In our last blog post for Train Your Dog Month, we listed some essentials for training your new puppy. If your clever pup has already got the basics down, how about learning some fun tricks to teach your dog too?
All that’s required to help your hound paw-fect the following party tricks are some treats, time and patience. Oh, and a post-it note for #4 on the list!
Why train your dog to do tricks?
While this kind of training may not be vital for your pet’s behaviour and safety, there are plenty of reasons to put some time aside for it:
- Learning something new is great mental stimulation for any dog.
- The more training you do, of any kind, the better a trainer you’ll become and the better your dog will respond.
- It strengthens the relationship between the two of you.
- It’s fun and you’ll both enjoy showing off your pooch’s skills to friends!
Now you know why teaching fun tricks is worthwhile, let’s move onto the how...
#1 Roll over
For this one, your four-legged friend will need to know ‘down’, as this is the starting place.
Once they’re in this position, hold a treat somewhere near their nose, before pulling it round towards their shoulder. They should be intrigued enough by the treat that they follow it with their head.
From there you can help them roll on to their back and then over to their front, always repeating ‘roll over’ to build the word association. Reward them with a treat each time they complete a roll to begin with, until you think they’ll respond to verbal praise alone.
#2 Weave between your legs
This trick looks awesome - and isn’t too difficult for your pooch to get the hang of, with a bit of practise and encouragement.

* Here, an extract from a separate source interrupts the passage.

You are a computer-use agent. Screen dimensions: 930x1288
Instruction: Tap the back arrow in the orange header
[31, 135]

Start standing with one leg stretched in front and your dog just behind you. With a treat in hand, wave at your dog between your legs and call them to come, offering him the treat once he’s poked his head through.
Once they’re confident with this move, begin taking a big step forward and encouraging them to pass through your legs once again, using treats and the command ‘weave’ as encouragement.

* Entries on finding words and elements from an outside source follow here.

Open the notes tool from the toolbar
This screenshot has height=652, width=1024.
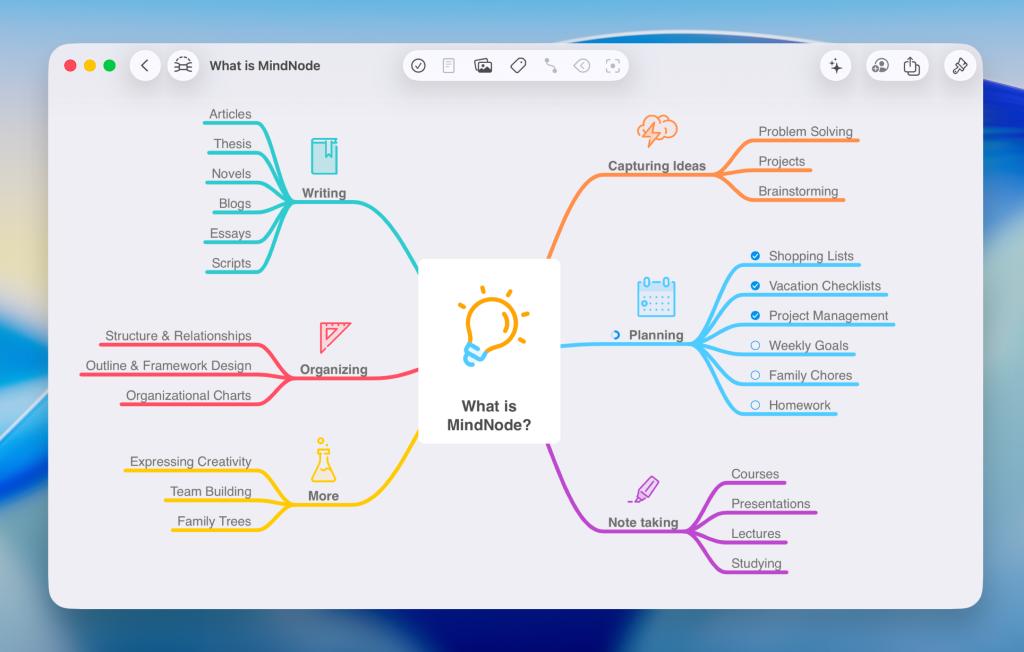pos(448,65)
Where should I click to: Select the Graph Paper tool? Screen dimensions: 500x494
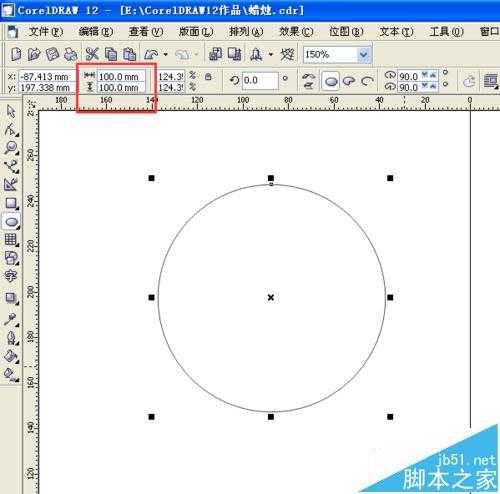point(11,240)

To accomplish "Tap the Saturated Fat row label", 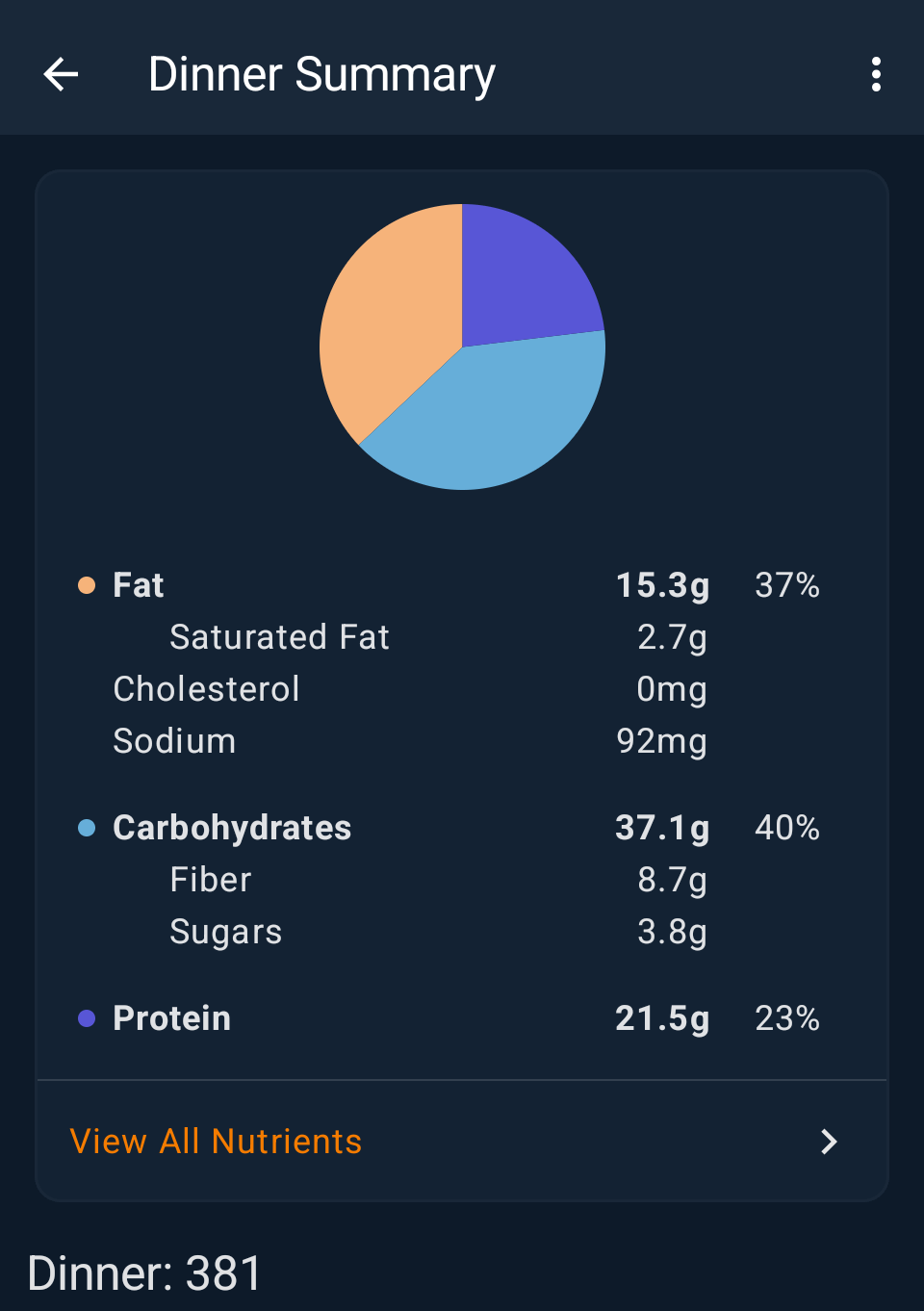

Next you can either have them complete a figure of eight, or keep taking steps forward for an ongoing weave - both look pawsome!
#3 High five
More fun than just your average ‘paw’ command, teach your dog to go paw to palm in a cute high five move.
Show your dog a treat and then hold it up in a closed fist in front of them. Their natural reaction will be to have a good sniff at it, trying to work out how they can get to it.
Wait for them to bring their paw up in an attempt to open your fist and then reward them with the treat and lots of praise. Keep practising this and repeating ‘high five’ each time, beginning to present just the palm of your hand once they get the knack.
#4 Close the door
Got your post-it note ready? Time to stick it on a door that you’d like Fido to practise closing.
Make a fuss of the post-it note and repeat ‘door’. As soon as your dog goes to sniff or paw at it, reward them with a treat. Once they are hitting the target every time, pull the door ajar and keep praising them every time they push it shut.
You’ll love having a hound who has mastered this trick when you’re cosy on the sofa and someone leaves the door open!
#5 Fetch their lead
Ahead of actually practising this trick, it’s a good idea to have already familiarised your dog with the word ‘lead’; you just need to say it each time you’re putting it on before walkies.
Get your pooch used to carrying the lead in their mouth. Give them a chance to pick it up themselves or try putting it in their mouth yourself, having a treat ready as a reward once they do pick it up. Build on this by also getting them to ‘drop it’.
Next up, place the lead a short distance away and get them to collect it, calling them back over to you and asking them to drop. Reward them each time they successfully fetch their lead and the whole action should start to click.
Rather than just using treats, try taking your canine pal out for a short walk as a reward. This way they associate the trick with going out and they’ll have a huge incentive for performing it every time. You may even find they start fetching their lead to try and nudge you into taking them out for a stroll.